⟨

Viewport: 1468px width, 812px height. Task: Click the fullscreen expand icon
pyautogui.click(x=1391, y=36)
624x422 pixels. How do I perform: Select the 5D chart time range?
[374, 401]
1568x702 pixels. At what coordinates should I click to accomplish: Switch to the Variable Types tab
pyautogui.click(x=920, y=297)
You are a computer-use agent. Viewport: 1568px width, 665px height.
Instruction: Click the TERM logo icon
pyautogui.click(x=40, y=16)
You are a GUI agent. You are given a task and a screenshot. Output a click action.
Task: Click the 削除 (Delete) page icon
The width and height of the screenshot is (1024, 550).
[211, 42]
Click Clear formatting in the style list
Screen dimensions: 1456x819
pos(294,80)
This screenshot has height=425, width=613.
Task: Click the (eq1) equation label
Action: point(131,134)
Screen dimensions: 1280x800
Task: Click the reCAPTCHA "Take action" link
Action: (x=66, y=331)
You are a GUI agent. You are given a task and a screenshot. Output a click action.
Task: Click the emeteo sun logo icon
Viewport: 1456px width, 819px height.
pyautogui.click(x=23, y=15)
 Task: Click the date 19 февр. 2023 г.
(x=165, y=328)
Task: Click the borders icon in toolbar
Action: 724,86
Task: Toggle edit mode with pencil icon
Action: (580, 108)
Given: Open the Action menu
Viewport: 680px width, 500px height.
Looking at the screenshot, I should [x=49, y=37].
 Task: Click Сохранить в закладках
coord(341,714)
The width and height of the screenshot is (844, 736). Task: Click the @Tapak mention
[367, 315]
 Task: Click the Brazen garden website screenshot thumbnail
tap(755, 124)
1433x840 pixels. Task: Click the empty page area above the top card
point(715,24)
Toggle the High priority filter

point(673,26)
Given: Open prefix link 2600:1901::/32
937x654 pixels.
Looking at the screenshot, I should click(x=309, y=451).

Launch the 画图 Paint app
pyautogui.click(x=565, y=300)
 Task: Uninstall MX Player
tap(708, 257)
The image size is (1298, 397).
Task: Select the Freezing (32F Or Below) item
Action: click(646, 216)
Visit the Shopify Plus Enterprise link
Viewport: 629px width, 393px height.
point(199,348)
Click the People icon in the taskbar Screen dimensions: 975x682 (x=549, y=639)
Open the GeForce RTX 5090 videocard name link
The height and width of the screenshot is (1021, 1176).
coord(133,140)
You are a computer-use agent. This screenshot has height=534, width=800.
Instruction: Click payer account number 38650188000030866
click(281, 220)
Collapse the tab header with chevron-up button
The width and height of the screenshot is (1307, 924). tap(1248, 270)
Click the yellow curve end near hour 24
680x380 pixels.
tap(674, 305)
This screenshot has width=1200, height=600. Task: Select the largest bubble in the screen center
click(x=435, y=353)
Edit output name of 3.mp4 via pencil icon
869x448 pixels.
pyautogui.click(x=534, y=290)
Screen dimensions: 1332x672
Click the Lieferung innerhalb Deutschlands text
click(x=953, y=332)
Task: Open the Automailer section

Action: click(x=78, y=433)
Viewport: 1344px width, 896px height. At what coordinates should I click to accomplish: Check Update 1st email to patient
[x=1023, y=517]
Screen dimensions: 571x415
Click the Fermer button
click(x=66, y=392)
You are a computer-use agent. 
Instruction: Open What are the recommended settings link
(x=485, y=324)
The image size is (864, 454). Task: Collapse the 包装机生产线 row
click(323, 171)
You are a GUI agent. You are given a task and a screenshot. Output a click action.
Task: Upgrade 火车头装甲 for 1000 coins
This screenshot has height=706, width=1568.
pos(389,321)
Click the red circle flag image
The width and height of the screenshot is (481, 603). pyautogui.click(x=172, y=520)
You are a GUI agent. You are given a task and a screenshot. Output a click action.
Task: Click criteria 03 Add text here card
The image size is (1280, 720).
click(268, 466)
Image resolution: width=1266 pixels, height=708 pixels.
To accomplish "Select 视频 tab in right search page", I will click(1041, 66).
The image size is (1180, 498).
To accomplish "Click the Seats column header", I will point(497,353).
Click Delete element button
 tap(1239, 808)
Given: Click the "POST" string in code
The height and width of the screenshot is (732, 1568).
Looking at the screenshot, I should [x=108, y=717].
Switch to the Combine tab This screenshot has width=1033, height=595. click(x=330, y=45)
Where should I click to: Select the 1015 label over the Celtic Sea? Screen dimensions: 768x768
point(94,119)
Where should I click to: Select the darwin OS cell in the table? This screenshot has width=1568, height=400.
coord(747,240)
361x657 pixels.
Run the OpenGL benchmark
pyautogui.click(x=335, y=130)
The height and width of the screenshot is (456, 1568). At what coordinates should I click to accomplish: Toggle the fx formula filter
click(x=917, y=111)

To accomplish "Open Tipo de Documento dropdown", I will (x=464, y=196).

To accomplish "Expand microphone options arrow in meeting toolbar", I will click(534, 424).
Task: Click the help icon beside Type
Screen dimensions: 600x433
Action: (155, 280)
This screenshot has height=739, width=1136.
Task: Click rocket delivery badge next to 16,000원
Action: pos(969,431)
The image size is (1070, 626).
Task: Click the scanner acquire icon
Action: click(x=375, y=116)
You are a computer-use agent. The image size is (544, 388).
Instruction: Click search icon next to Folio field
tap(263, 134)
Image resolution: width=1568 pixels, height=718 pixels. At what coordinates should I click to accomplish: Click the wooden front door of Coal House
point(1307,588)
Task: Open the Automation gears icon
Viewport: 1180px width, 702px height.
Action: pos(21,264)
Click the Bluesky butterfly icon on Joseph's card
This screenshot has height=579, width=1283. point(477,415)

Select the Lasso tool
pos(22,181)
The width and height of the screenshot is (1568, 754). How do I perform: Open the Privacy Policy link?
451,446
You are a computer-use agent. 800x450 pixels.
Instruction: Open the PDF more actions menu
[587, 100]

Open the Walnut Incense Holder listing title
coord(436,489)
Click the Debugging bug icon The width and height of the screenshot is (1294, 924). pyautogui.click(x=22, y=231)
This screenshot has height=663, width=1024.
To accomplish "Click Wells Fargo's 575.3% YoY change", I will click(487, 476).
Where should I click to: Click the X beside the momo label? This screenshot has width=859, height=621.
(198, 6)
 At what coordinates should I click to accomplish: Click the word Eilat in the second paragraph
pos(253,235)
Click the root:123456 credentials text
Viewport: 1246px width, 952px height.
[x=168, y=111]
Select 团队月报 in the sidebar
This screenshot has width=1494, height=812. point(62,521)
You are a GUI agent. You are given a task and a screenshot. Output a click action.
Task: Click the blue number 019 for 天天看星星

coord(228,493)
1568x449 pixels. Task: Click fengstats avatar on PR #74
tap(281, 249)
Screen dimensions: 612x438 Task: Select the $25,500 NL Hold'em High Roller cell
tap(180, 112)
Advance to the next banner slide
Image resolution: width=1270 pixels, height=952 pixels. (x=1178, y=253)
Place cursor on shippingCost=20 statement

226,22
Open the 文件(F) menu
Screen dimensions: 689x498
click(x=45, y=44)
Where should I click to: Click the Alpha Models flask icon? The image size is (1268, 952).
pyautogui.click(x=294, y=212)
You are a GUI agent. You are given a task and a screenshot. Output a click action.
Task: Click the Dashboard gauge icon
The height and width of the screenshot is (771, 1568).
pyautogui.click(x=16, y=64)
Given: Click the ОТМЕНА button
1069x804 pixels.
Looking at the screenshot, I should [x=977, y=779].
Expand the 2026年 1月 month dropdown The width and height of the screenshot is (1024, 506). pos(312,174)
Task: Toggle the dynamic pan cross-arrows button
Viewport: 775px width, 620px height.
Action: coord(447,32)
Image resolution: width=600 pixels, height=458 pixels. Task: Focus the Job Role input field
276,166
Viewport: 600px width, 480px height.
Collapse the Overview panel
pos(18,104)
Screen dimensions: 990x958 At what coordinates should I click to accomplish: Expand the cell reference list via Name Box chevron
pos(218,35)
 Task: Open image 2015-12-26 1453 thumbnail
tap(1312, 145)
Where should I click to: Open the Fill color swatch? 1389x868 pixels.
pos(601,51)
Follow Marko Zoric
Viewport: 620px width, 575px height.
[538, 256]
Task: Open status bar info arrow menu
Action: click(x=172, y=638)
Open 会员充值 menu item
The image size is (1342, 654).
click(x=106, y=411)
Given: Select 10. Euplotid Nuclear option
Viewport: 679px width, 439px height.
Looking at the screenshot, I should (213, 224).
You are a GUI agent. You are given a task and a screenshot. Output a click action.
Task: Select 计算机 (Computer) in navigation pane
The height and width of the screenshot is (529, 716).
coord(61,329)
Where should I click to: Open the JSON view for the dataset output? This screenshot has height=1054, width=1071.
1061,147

⟩

_Set exercise_. Rewrite the entries from the line that has "1568x449 pixels. Task: Click" through the line that has "click(x=106, y=411)", substituting "Unfold" for each "Expand" and leaving everything else untouched.

_Response_.
1568x449 pixels. Task: Click fengstats avatar on PR #74
tap(281, 249)
Screen dimensions: 612x438 Task: Select the $25,500 NL Hold'em High Roller cell
tap(180, 112)
Advance to the next banner slide
Image resolution: width=1270 pixels, height=952 pixels. (x=1178, y=253)
Place cursor on shippingCost=20 statement

226,22
Open the 文件(F) menu
Screen dimensions: 689x498
click(x=45, y=44)
Where should I click to: Click the Alpha Models flask icon? The image size is (1268, 952).
pyautogui.click(x=294, y=212)
You are a GUI agent. You are given a task and a screenshot. Output a click action.
Task: Click the Dashboard gauge icon
The height and width of the screenshot is (771, 1568).
pyautogui.click(x=16, y=64)
Given: Click the ОТМЕНА button
1069x804 pixels.
Looking at the screenshot, I should [x=977, y=779].
Unfold the 2026年 1月 month dropdown The width and height of the screenshot is (1024, 506). pos(312,174)
Task: Toggle the dynamic pan cross-arrows button
Viewport: 775px width, 620px height.
Action: coord(447,32)
Image resolution: width=600 pixels, height=458 pixels. Task: Focus the Job Role input field
276,166
Viewport: 600px width, 480px height.
Collapse the Overview panel
pos(18,104)
Screen dimensions: 990x958 At what coordinates should I click to accomplish: Unfold the cell reference list via Name Box chevron
pos(218,35)
 Task: Open image 2015-12-26 1453 thumbnail
tap(1312, 145)
Where should I click to: Open the Fill color swatch? 1389x868 pixels.
pos(601,51)
Follow Marko Zoric
Viewport: 620px width, 575px height.
[538, 256]
Task: Open status bar info arrow menu
Action: click(x=172, y=638)
Open 会员充值 menu item
The image size is (1342, 654).
click(x=106, y=411)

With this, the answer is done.